* [Work instruction]: Instruction for the data below: set down exactly the lines from the line with "ORIHUELA (678, 2526)" to the line with "運営会社 (218, 2548)", inclusive, and no others.

━━ Dataset excerpts ━━

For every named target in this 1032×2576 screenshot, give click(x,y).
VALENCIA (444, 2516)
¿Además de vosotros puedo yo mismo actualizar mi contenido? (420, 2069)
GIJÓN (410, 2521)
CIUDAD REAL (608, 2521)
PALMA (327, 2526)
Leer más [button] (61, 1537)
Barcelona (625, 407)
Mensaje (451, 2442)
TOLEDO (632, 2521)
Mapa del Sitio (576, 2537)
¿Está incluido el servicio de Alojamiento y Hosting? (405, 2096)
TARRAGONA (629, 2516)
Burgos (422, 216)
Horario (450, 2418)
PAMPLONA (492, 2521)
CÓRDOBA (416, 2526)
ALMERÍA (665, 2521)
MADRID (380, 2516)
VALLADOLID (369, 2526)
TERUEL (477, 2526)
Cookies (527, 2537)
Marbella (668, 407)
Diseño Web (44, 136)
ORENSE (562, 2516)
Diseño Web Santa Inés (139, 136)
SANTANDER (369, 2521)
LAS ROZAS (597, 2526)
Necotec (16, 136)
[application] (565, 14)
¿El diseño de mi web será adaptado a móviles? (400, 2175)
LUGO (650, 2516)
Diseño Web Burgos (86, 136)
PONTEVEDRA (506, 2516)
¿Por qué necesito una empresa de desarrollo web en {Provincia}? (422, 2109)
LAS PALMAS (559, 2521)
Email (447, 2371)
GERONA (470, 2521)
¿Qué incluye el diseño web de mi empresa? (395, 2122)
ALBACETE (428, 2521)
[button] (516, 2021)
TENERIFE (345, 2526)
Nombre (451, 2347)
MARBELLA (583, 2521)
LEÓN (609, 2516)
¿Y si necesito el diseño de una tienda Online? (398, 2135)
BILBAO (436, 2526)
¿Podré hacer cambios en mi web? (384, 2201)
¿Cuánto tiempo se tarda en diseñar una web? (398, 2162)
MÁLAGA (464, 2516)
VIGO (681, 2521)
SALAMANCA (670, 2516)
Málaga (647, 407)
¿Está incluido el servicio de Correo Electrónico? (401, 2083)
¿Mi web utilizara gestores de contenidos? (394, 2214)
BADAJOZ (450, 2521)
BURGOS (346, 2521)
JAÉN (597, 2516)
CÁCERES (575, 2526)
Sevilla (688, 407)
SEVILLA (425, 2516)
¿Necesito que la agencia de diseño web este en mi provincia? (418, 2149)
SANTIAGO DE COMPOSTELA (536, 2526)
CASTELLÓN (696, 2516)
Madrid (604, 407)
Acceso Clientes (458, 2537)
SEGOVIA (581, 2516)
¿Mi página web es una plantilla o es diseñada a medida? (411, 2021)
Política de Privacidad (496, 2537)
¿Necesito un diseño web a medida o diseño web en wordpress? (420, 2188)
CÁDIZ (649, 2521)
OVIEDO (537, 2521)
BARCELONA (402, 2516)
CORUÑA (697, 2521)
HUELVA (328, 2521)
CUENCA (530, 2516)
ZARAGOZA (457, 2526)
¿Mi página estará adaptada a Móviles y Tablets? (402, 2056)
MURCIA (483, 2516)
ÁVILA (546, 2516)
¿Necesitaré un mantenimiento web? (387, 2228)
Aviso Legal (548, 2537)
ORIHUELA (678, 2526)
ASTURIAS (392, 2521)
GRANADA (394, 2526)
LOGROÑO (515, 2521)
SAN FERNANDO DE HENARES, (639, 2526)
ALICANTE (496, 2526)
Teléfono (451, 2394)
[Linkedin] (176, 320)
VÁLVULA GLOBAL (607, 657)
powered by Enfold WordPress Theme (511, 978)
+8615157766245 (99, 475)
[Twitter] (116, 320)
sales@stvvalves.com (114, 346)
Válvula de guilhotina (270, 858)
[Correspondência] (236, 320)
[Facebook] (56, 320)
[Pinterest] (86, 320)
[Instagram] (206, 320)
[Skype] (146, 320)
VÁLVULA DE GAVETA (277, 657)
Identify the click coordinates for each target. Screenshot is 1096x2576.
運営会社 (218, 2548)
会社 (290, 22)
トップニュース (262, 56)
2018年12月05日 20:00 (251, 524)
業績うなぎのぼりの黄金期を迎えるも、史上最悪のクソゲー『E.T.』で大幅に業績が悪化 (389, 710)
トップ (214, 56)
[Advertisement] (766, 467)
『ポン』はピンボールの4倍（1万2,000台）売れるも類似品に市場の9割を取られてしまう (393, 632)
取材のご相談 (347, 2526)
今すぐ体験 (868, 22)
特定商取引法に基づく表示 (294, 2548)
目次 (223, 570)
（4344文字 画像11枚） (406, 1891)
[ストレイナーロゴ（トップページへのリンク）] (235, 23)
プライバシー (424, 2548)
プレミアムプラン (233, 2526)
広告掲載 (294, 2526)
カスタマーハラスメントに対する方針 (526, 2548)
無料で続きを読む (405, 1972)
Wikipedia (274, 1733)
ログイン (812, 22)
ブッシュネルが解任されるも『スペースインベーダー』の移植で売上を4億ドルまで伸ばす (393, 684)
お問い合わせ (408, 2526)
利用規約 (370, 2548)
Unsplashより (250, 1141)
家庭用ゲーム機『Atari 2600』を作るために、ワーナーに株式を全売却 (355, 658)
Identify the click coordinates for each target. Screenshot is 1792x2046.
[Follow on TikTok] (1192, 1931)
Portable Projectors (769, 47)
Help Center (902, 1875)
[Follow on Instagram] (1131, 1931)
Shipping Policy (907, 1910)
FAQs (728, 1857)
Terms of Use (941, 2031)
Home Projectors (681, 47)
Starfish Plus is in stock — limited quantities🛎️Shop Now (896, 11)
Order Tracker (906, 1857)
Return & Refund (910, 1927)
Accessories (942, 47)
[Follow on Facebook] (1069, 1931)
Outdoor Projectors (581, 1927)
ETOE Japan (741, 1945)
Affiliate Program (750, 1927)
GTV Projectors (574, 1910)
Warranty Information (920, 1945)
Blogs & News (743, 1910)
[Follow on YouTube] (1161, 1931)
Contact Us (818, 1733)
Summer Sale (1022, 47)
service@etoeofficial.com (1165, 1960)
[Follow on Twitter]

━━━

* [Solution to the exercise]:
ORIHUELA (678, 2526)
ASTURIAS (392, 2521)
GRANADA (394, 2526)
LOGROÑO (515, 2521)
SAN FERNANDO DE HENARES, (639, 2526)
ALICANTE (496, 2526)
Teléfono (451, 2394)
[Linkedin] (176, 320)
VÁLVULA GLOBAL (607, 657)
powered by Enfold WordPress Theme (511, 978)
+8615157766245 (99, 475)
[Twitter] (116, 320)
sales@stvvalves.com (114, 346)
Válvula de guilhotina (270, 858)
[Correspondência] (236, 320)
[Facebook] (56, 320)
[Pinterest] (86, 320)
[Instagram] (206, 320)
[Skype] (146, 320)
VÁLVULA DE GAVETA (277, 657)
Identify the click coordinates for each target. Screenshot is 1096x2576.
運営会社 (218, 2548)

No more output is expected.